→ Brief
The expected output is each line from the one containing "The image size is (651, 551)." to the last line of the data below, set down exactly, minus the pictures.

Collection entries
----

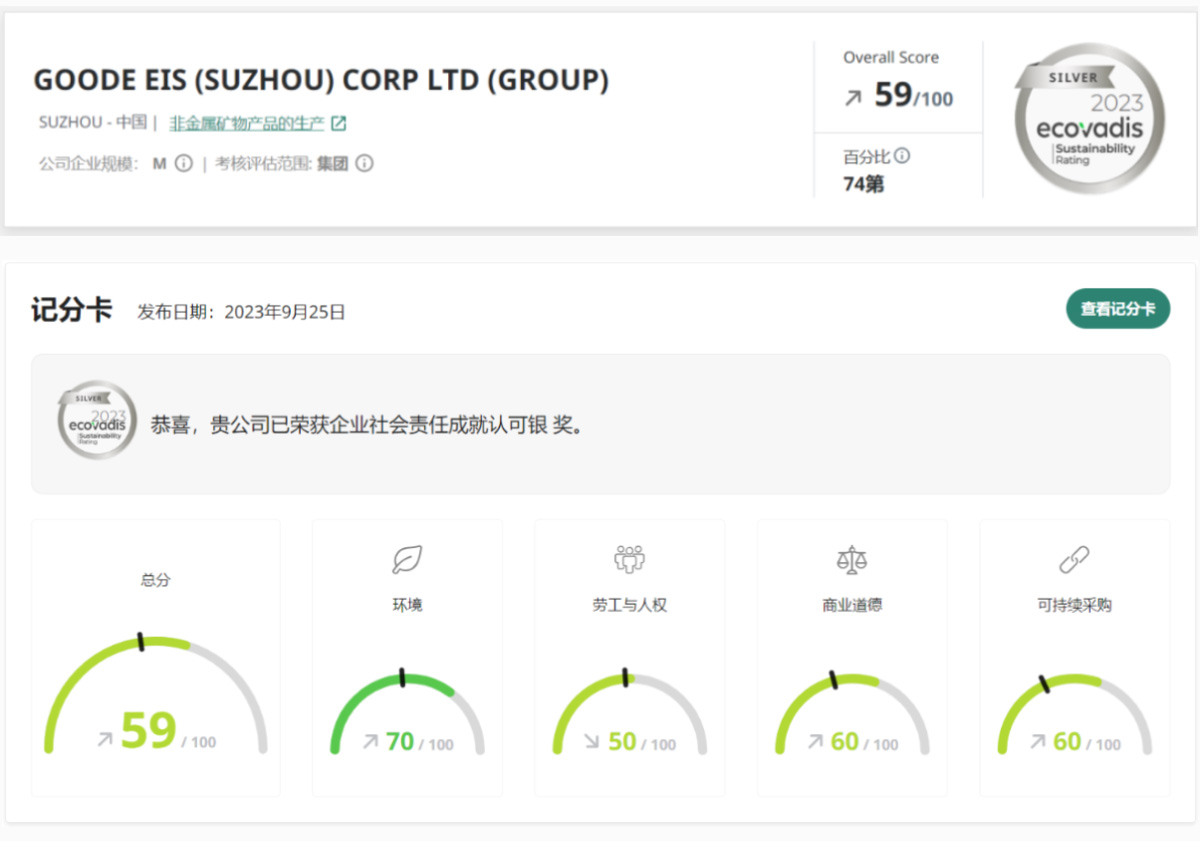Open the 非金属矿物产品的生产 industry link

pos(246,124)
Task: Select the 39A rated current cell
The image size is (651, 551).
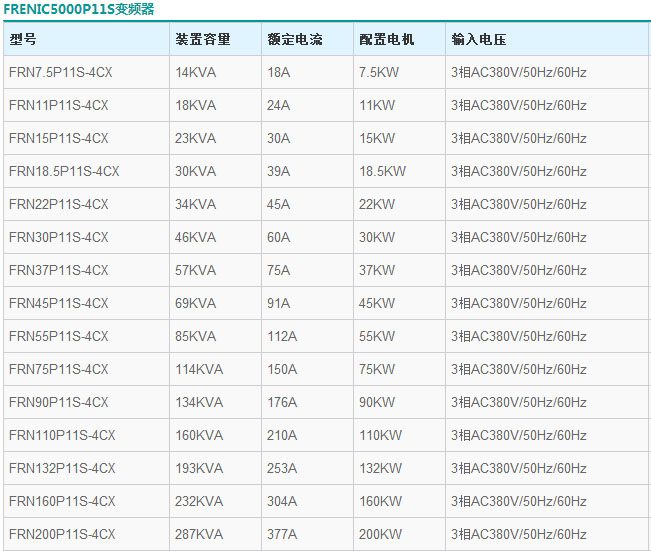Action: [x=279, y=172]
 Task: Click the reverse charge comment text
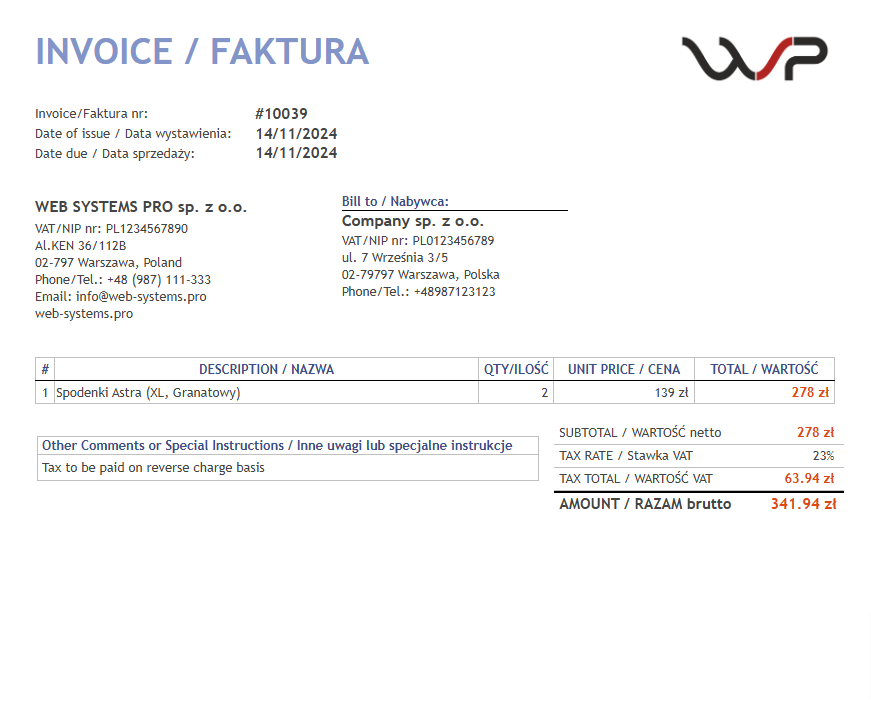point(153,468)
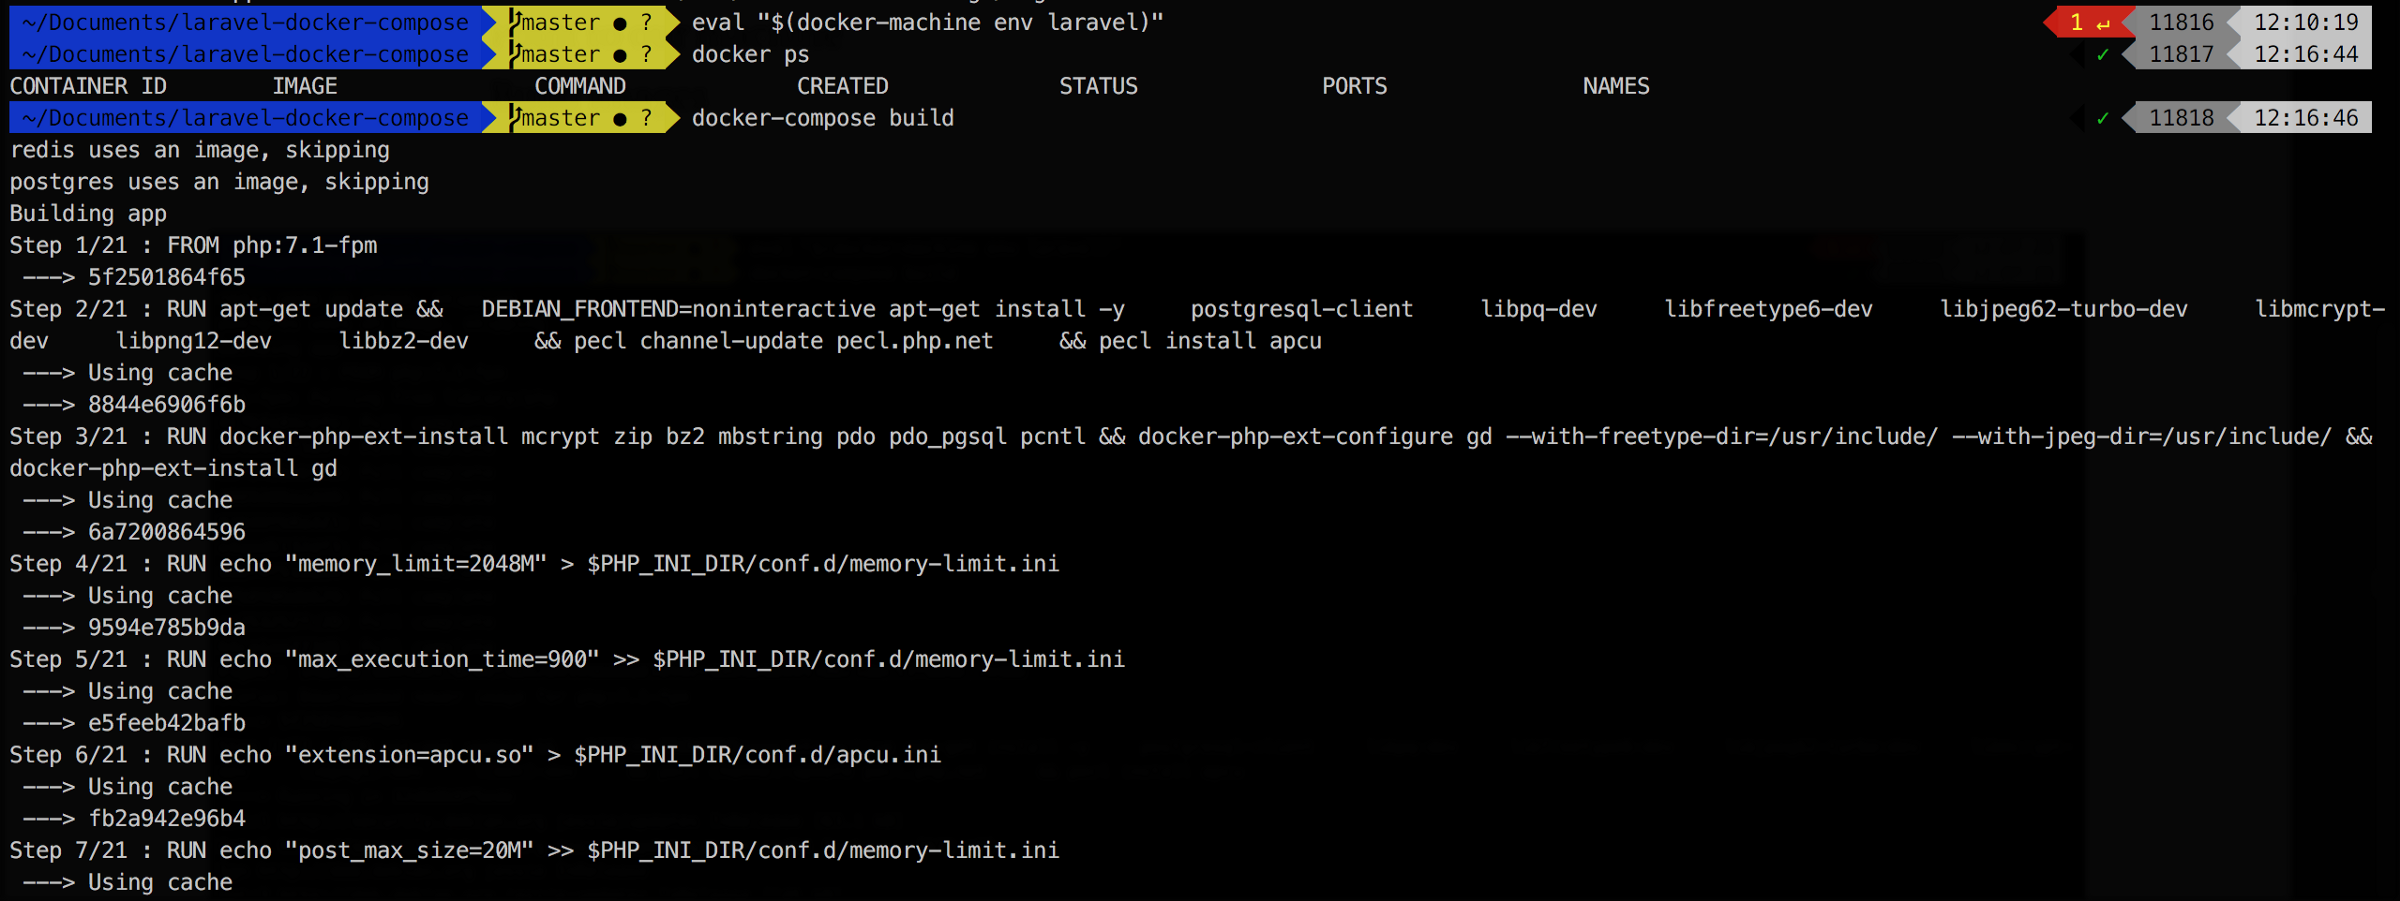Click the CONTAINER ID column header

(x=88, y=86)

----

→ Problem solution
The image size is (651, 551).
Action: [x=279, y=172]
 Task: Click the reverse charge comment text
point(153,468)
Click the CONTAINER ID column header

(x=88, y=86)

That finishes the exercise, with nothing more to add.